March 23, 2023

Grayscale and the Securities and Exchange Commission (SEC) have presented their first oral arguments in court regarding the approval or denial of a Bitcoin spot ETF product in the United States. The hearing took place before the United States Court of Appeals for the DC Circuit, where judges pressed the SEC on its justification for approving multiple Bitcoin Futures ETFs while denying an equivalent spot ETF.

The SEC maintained the same argument it used when denying Grayscale’s spot ETF application in the first place: that Bitcoin Futures ETFs provide better protection against market manipulation than spot ETFs. The SEC’s lawyer argued that “the commission’s order should be upheld because it was the product of reasonable decision making [and] reasonably distinguished prior approval of different products.”

Grayscale, on the other hand, argued that the SEC’s reasoning was flawed and that the approval of Bitcoin Futures ETFs did not necessarily mean that spot ETFs were less secure. Grayscale’s lawyer argued that “the SEC’s decision was arbitrary and capricious, and that the commission failed to provide a reasoned explanation for its decision.”

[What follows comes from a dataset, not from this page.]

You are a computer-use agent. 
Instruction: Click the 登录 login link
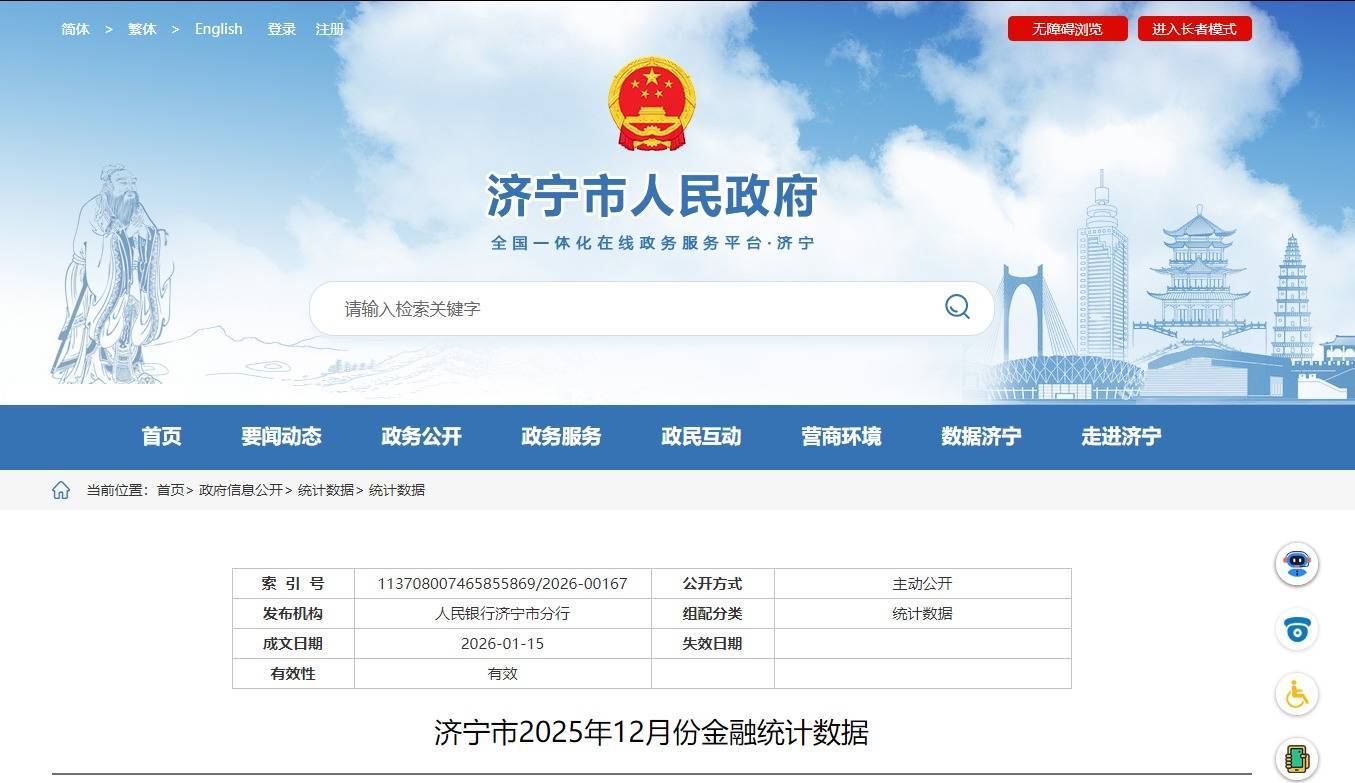[281, 29]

The outcome of this case could have significant implications for the cryptocurrency industry, as a Bitcoin spot ETF would make it easier for retail investors to gain exposure to Bitcoin. Currently, the only way for retail investors to invest in Bitcoin is through trusts like Grayscale’s Bitcoin Trust, which charges a premium and is only available to accredited investors.

The judges did not indicate when they would issue a ruling on the case, but the decision is expected to have a significant impact on the future of Bitcoin ETFs in the United States.